### [What the exercise asks]
Only one stretch of the data below is wanted: the lines starting at the one with "You are a GUI" and ending at the one with "The width and", both included, given again exactly.

### [Raw data]
-----
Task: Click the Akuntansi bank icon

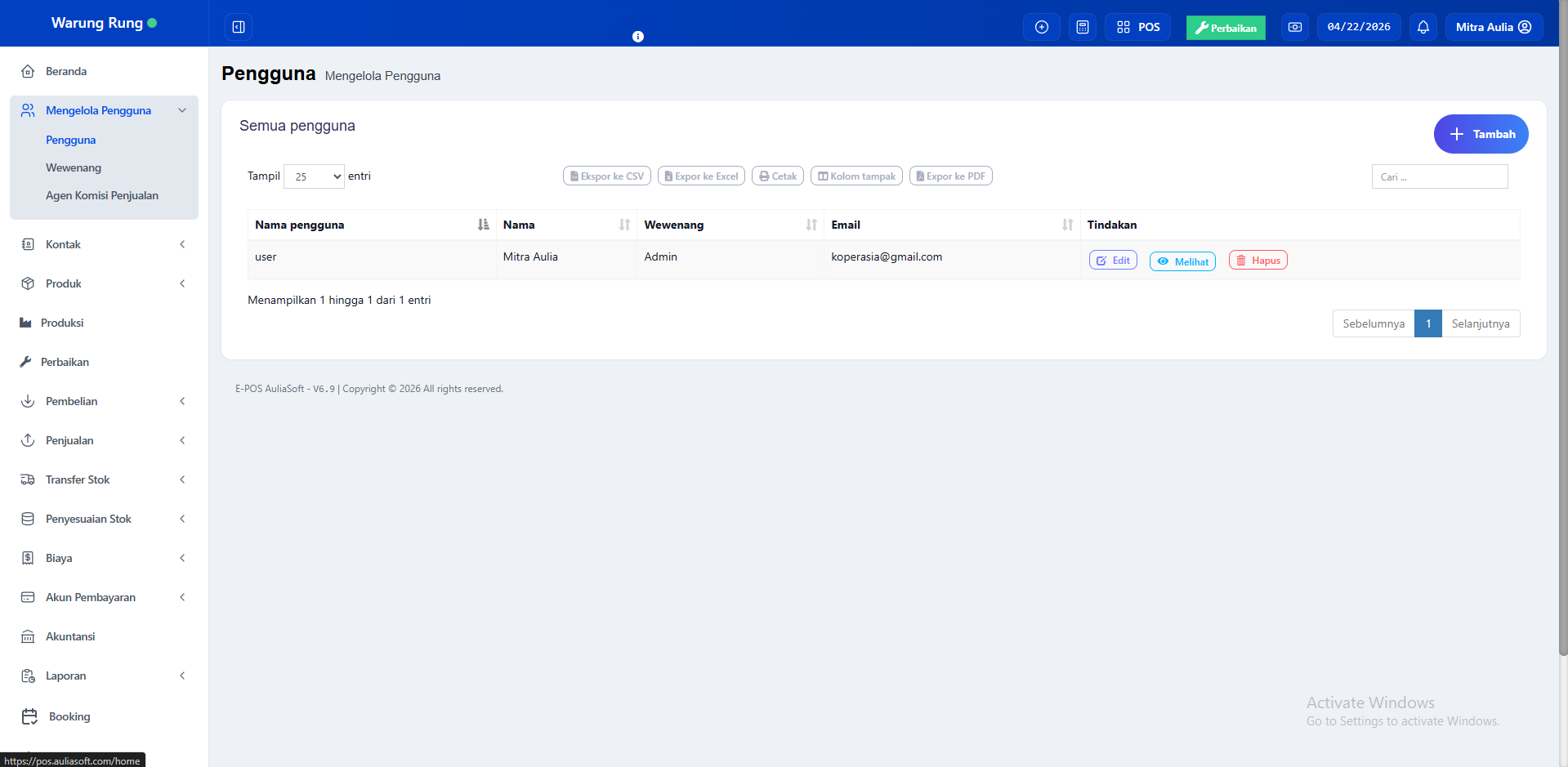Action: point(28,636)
-----
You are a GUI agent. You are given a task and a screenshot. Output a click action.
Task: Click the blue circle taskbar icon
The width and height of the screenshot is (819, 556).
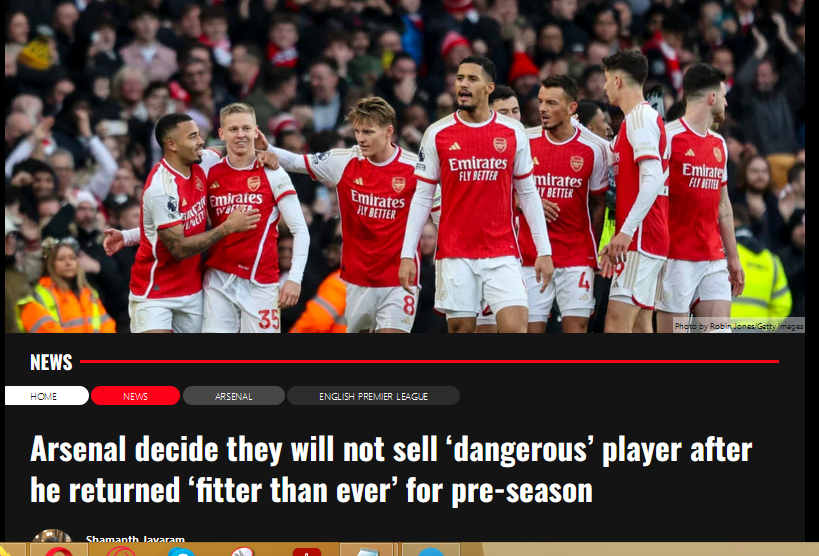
-----
### [Solved problem]
You are a GUI agent. You are given a task and a screenshot. Output a click action.
Task: Click the blue circle taskbar icon
The width and height of the screenshot is (819, 556).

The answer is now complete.